In 1981 the University designed a garden to mark the 25th Anniversary of the founding of the University of Waterloo which was to be celebrated the following year. At a special event showing highlights for the coming anniversary celebration the architect unveiled a design for the garden which included rocks, an arbour, seats and trees. Peter Russell approached the architect and asked him what type of rocks were going to be used. The architect replied, "I don't know. We can't afford to install rocks." That remark was the seed needed to start the Geological Garden.
Peter with the encouragement of the Earth Sciences department chairman, John Greenhouse and faculty member, Roger Macqueen, submitted a request for funding support to the Canadian Geological Foundation in 1982 but the proposal was declined. Not to be discouraged, the request was resubmitted in 1984 and was accepted. Funds from Wintario and a bequest in memory of Malcolm Heaton, Waterloo Alumnus, made the project viable. The initial plan included 12 rocks of an attractive and educational nature. The sum of $10,000 was forthcoming, and the fun began in the summer of 1986.
On Monday the 12th of June of that year the Waterloo driller's truck and trailer manned by Sam Vales and Peter Russell left Waterloo and travelled to Sault Ste Marie to begin a two week collecting trip.
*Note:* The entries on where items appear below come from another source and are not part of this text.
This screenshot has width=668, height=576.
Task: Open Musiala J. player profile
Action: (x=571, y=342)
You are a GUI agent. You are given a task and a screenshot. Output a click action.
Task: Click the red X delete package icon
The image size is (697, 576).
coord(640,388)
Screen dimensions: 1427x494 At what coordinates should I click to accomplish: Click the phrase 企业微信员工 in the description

Local assistance at various sites had been arranged prior to that time. Jim Kral and Paul Beach of the Ontario Department of Mines had done some searching in the Sault area for suitable rocks and were ready for us.
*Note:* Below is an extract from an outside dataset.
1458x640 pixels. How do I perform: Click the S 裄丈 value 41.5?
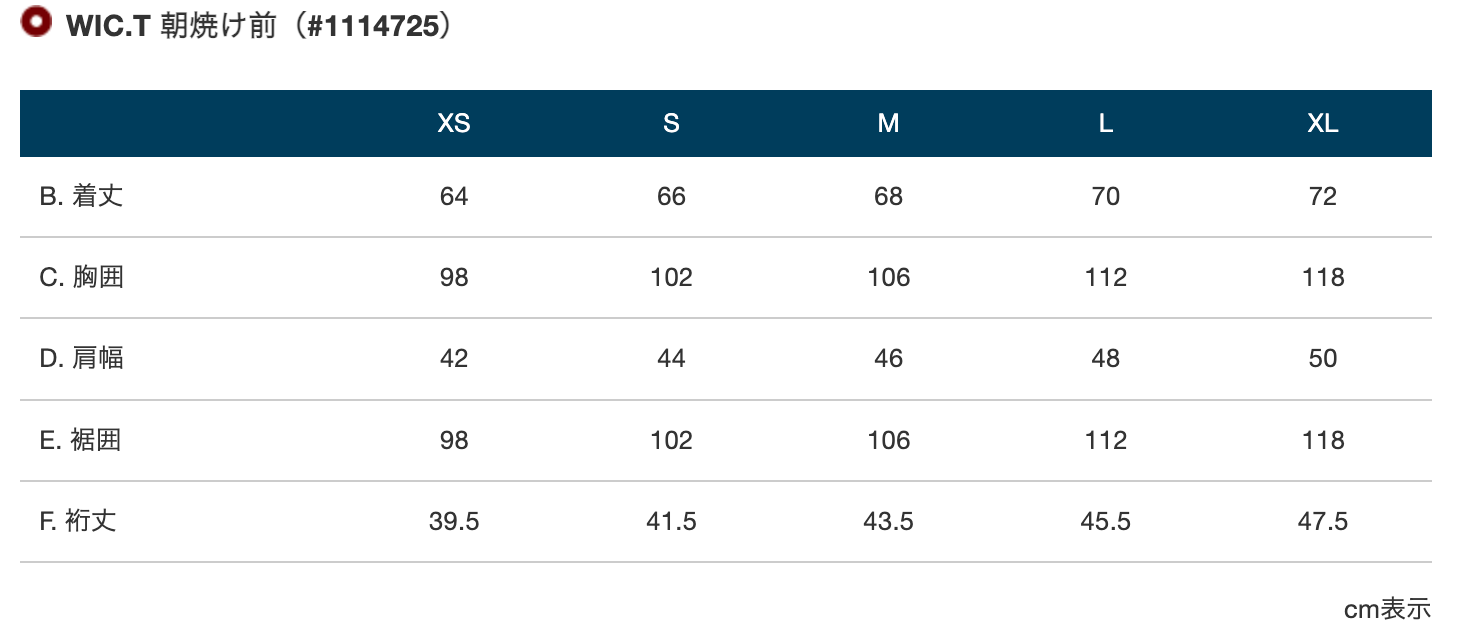tap(671, 521)
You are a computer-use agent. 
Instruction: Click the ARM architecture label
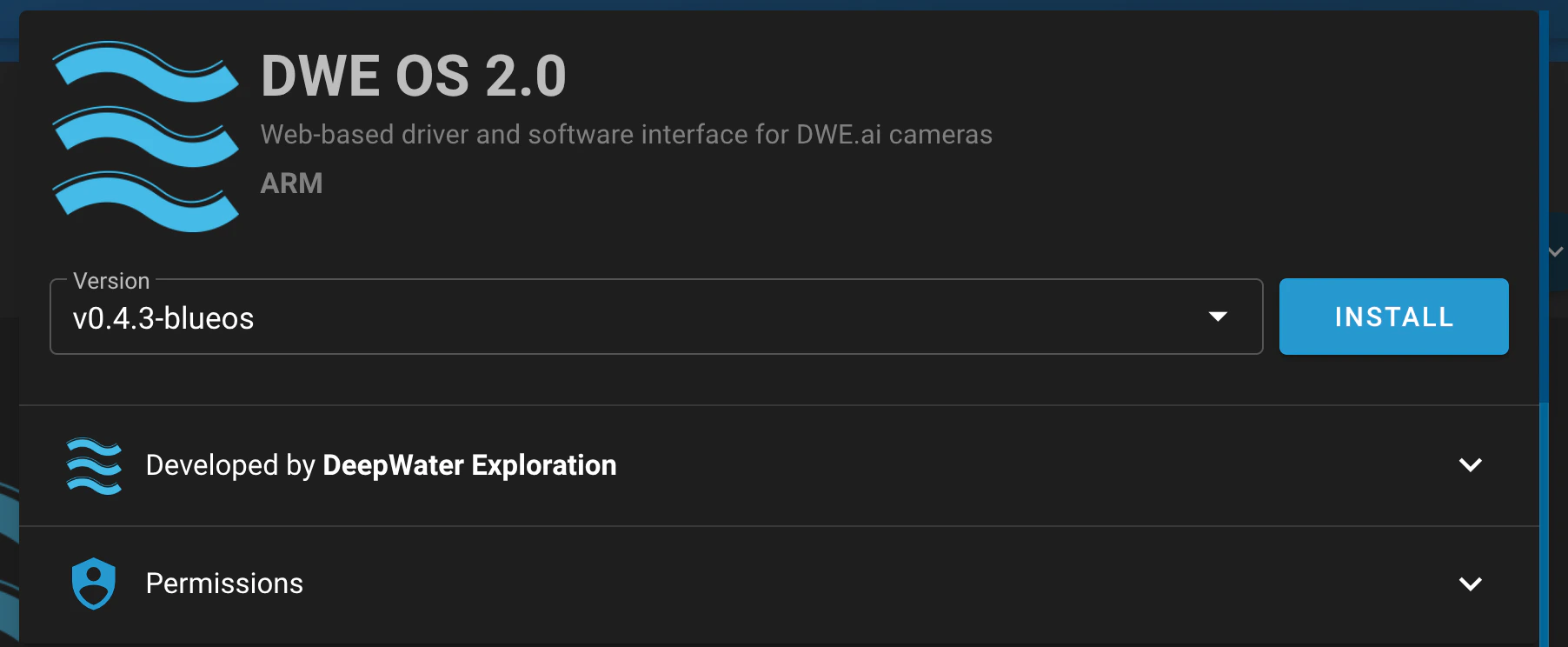[290, 183]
The first day was spent picking out suitable specimens because we had to make good use of the crane ordered for the next day. The most difficult rock to find was jasper conglomerate. Jim knew a lady whom he was sure would part with a piece. When he asked her, she said she needed all the specimens and none was looking for a good home. We retreated to a gravel pit along Highway 17 near Sault Ste Marie. At the bottom we found an attractive piece of jasper conglomerate. Jim drove back to the office to find the owner of the quarry and to arrange for permission to collect it. He did find the name of the owner but after numerous attempts the party telephone line remained busy. The calling was passed over to Peter and at about 10:00 pm he finally made contact with Mr Baldwin. The pit owner was surprised that a university would be interested in acquiring a rock. He was delighted to donate the 2 tonne specimen and said he would like to be there when we picked it up at 8:00 am the next morning.
We drove crane, truck and trailer to the bottom of the pit and loaded the rock onto the trailer only to discover that the soft sand at the bottom of the pit had trapped our fleet. We eventually escaped by attaching a cable from the driller's truck and trailer to the crane and from there to the pit's payloader. By pulling slowly, everything was set free!
Rental of the crane was very expensive, but we managed to cut costs for the remaining rocks with the help of Ontario Hydro crews, tow truck operators, chains, ramps made of wood planking, muscle, and mine-owned payloaders. Collecting became easier as news of our travels appeared in the local newspapers.
Our first collecting trip gathered 19 varieties of rock including jasper conglomerate, argillite and quartzites, Gowganda conglomerate, glacial striated quartzite, Jacobsville sandstone and basalt from the Sault St. Marie and Elliot Lake area. Gold ores from Timmins and Hemlo, anorthosite and iron ore from Wawa, banded iron formation from Timiskaming, Vermilion Bay granite, stromatolitic marble and amethyst from Thunder Bay rounded out the treasures from our two week effort.
Our initial gathering of 20 tonnes of rock continues to grow with new donations each year. Some donations are in memory of Waterloo students and staff. One commemorates the 40th anniversary of Waterloo co-op program and others are donated by mine owners.
In 1998 a five tonne piece of sodalite syenite was donated by Andy Christie of the Princess Sodalite Mine, Bancroft, in memory of Elizabeth Edwards, long time staff member of the Earth Sciences Department. (picture in the last issue of Wat on Earth). The garden now has over 50 tonnes of rocks. All rocks are labelled using cast bronze plaques detailing geological age, name, location and the name of the donor.
The initial triangular garden is devoted to Ontario rocks. Across a footpath another area has opened up. It includes rocks from Quebec, Labrador, and Pennsylvania. Rocks rolling to Waterloo this year will include coral pink granite and jade from British Columbia. The garden is used to inform school children and other visitor groups about Earth materials and the geology of Ontario. University students study the rocks in first year earth sciences courses and students and visitors alike enjoy sitting in the attractive surroundings watching the resident squirrels.
When your name becomes associated with these projects people soon know whom to call. The Kitchener Parks and Recreation Department has asked me to help them work with Forwell Aggregate Company to rehabilitate an area gravel pit. These plans will include a rock walk gathered from regional glacial erratics which I chose for them last Fall. Once you plant the first rock the garden keeps growing. Gardening can take many paths.